Diversified social cognition in temporal lobe epilepsy


In an integrated model of social cognition (SC), the theory of mind (ToM), the recognition of behavior in social situations (RBSS), empathy, and sensitivity to moral and conventional rules (SMCR) cooperate in generating mental representations of the interpersonal relationships. The aim of this study was to extend our knowledge of the SC of temporal lobe epilepsy (TLE) patients by characterizing its various aspects and predictors.

Materials and Methods

Fifty adult patients with TLE and 50 healthy controls were assessed using ToM, RBSS and SMCR neuropsychological tests, the Empathy Questionnaire, and the psychopathology Symptoms Check List 90R (SCL90‐R).


Patients and controls were similar in terms of occupation, income level, age, sex, marital status and the number of family members. Multivariate analysis of variance with demographic variables as the covariates showed that they were similar in SMCR and empathy. The patients, conversely, had lower ToM and RBSS scores, and higher scores on the SCL90‐R psychoticism, depression, paranoid ideation, obsessive‐compulsive, somatization and anxiety scales. Impaired RBSS was predicted by psychopathological symptoms, income level, schooling and the duration of epilepsy; ToM related to TLE laterality, seizure frequency and epilepsy duration.

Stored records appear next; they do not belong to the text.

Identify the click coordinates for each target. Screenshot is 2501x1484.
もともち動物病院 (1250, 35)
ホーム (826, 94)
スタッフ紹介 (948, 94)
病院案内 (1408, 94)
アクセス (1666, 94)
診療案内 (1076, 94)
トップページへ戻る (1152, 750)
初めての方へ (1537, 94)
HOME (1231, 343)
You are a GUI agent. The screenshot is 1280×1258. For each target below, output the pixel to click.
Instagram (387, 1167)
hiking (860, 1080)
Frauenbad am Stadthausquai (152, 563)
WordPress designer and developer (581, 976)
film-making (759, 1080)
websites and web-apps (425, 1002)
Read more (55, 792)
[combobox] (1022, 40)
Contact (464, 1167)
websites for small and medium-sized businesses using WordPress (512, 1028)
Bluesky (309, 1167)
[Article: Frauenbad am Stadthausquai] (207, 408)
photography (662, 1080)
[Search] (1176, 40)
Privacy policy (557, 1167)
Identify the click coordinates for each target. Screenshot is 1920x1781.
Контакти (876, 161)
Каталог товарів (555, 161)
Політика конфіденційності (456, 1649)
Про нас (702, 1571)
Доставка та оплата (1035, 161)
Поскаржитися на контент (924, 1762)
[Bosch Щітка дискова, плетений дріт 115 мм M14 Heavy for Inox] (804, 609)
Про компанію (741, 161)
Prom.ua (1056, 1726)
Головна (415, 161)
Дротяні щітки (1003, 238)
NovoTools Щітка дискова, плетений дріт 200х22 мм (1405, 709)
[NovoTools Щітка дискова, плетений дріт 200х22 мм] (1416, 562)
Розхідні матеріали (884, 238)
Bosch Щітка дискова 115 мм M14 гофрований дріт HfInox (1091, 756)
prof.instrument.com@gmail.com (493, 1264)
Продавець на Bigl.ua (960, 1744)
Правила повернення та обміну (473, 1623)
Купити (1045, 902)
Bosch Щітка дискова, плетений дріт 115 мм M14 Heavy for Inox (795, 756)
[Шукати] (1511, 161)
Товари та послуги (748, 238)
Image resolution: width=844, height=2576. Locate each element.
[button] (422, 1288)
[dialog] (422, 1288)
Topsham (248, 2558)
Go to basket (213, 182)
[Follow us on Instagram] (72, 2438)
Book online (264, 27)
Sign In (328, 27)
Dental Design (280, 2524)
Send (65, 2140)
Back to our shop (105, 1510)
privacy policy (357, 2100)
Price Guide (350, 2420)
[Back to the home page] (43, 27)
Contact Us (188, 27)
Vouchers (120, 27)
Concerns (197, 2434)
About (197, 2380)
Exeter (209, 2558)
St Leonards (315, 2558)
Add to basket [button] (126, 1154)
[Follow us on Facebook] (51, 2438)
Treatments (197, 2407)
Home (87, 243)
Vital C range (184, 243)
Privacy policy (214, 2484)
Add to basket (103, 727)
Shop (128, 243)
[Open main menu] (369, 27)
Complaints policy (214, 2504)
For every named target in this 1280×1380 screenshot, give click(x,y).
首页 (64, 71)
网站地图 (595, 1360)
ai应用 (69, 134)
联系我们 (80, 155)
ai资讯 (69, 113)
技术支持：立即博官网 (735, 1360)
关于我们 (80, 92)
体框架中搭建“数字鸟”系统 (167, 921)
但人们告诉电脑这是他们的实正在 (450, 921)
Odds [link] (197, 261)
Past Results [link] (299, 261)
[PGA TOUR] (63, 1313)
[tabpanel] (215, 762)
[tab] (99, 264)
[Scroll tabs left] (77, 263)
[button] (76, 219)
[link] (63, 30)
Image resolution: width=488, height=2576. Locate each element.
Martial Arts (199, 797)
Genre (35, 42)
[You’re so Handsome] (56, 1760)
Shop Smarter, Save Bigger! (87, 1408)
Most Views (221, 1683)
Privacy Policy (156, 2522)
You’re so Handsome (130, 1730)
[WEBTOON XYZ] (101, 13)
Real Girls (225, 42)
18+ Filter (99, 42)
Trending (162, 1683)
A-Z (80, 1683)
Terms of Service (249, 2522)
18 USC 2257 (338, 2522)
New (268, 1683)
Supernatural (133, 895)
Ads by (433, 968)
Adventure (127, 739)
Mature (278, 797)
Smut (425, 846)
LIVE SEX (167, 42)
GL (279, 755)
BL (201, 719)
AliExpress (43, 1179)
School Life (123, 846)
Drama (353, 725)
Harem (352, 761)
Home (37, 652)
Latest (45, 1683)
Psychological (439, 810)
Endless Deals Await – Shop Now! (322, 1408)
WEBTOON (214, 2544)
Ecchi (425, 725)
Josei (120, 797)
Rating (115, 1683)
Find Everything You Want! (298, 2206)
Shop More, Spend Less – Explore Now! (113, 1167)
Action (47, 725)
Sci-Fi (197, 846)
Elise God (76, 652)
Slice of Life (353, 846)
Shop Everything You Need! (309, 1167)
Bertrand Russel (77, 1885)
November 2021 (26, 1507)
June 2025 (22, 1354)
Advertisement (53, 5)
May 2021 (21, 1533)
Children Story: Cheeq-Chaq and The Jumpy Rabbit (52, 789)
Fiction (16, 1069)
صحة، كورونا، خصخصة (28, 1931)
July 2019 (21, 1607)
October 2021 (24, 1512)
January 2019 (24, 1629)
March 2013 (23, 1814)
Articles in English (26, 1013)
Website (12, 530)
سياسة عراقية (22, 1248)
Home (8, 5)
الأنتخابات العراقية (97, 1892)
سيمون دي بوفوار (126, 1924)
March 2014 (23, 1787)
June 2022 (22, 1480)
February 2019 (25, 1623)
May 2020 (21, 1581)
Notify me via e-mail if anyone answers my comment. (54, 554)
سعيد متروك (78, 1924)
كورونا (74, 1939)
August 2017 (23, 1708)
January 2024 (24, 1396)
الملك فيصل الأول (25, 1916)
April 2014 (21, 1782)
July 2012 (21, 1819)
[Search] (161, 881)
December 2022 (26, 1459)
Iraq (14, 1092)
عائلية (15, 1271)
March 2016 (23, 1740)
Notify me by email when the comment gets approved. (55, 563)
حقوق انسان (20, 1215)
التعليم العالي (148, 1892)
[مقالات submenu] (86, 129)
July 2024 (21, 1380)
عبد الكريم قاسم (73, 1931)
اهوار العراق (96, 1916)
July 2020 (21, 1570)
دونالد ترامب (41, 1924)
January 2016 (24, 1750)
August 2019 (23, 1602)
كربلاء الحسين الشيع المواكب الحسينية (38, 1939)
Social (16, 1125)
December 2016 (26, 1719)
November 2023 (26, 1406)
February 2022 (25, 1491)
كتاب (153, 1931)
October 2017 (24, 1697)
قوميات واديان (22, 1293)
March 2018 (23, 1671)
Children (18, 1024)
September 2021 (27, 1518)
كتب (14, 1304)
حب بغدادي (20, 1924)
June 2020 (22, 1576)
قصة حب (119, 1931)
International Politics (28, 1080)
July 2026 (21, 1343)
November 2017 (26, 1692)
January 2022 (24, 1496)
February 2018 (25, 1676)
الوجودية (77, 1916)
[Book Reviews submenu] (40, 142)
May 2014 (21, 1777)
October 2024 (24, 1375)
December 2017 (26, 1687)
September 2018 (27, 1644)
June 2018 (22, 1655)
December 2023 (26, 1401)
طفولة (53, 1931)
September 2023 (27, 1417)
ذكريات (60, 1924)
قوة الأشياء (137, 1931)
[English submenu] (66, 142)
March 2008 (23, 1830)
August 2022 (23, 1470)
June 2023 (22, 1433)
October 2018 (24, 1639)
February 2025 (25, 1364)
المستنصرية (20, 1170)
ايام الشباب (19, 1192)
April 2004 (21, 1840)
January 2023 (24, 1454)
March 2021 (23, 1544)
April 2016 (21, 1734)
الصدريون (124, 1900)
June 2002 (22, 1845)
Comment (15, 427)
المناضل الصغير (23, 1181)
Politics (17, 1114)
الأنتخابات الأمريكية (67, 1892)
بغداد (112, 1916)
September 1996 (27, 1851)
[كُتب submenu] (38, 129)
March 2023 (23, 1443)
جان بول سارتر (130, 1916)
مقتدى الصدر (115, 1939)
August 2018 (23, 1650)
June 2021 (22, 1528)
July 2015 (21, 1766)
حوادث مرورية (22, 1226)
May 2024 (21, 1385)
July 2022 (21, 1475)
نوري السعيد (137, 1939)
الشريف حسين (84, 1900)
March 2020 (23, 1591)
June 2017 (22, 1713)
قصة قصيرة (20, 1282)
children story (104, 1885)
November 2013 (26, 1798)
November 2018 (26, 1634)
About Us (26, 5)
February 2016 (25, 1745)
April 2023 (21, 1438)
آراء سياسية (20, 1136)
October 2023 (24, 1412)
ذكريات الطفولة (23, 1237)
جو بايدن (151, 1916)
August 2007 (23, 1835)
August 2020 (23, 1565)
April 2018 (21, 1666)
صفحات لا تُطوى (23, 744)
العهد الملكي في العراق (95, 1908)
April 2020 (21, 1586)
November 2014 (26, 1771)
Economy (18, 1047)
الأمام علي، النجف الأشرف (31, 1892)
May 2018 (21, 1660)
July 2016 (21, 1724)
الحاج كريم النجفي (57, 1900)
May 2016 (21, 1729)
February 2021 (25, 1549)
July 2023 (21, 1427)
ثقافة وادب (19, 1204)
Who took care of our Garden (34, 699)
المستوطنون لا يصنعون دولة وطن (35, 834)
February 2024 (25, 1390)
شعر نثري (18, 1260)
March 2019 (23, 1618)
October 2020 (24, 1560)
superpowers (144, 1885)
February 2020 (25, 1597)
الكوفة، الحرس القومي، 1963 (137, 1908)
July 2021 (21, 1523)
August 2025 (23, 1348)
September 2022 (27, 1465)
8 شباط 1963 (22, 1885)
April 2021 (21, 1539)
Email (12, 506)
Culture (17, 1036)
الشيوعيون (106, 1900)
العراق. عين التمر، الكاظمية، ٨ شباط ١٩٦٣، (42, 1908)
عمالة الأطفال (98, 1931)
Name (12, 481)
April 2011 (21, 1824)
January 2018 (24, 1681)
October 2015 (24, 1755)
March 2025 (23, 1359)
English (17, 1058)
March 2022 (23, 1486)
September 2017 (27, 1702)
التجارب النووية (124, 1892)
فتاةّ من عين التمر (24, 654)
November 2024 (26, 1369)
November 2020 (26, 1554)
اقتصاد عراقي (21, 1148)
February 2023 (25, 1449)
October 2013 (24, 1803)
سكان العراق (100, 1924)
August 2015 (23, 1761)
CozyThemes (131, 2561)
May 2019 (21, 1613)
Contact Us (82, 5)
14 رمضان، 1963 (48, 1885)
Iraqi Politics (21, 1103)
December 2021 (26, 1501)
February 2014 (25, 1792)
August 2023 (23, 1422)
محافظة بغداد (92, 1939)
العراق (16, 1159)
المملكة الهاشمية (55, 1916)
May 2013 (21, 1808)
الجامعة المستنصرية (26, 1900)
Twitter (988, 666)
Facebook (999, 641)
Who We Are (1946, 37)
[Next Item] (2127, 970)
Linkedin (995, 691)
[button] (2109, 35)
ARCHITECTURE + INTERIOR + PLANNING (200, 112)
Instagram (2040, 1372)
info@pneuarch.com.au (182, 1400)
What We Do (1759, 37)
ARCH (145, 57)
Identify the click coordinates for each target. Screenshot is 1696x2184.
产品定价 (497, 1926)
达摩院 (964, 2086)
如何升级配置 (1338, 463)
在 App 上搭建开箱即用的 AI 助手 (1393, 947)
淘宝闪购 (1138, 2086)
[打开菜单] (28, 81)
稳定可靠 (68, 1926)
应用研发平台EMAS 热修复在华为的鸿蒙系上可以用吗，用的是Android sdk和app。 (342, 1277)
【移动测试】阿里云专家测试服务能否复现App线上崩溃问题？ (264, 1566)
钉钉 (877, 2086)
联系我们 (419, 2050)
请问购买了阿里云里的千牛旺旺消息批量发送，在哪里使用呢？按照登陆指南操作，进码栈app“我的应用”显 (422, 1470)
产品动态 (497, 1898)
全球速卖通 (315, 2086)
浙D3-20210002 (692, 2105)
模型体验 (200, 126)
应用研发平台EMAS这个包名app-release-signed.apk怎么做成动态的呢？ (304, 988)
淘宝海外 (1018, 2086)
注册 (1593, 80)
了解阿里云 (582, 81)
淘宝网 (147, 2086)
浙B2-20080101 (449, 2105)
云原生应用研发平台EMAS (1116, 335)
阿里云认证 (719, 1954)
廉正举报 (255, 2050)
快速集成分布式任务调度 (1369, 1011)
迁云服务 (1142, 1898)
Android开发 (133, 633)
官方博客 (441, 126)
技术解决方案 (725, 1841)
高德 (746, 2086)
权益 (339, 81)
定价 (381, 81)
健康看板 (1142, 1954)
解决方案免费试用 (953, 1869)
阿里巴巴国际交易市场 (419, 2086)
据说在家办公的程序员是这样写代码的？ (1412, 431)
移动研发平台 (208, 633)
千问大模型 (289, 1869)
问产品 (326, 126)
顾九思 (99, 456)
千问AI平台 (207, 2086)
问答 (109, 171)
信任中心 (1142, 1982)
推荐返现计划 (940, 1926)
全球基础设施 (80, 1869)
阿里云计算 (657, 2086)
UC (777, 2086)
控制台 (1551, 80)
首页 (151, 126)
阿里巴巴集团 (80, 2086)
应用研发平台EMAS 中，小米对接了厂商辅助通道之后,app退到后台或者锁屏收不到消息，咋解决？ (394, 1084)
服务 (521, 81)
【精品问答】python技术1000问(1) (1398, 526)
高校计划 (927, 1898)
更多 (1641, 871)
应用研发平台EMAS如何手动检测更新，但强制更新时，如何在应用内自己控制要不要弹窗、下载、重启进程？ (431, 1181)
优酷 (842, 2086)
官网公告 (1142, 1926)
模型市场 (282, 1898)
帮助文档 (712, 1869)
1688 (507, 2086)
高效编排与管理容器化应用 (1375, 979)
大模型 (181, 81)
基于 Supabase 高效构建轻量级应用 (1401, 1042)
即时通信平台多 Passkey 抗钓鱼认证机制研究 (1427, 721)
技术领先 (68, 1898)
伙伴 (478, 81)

In adult patients with TLE, SC is simultaneously partially impaired and partially preserved, and the fact this is associated with clinical, demographic and psychological variables suggests that SC depends on the integrity of the temporal lobe and the interconnected brain regions, as well as psychosocial stimuli. This approach may contribute to clarify the neurobehavioural phenotype of TLE.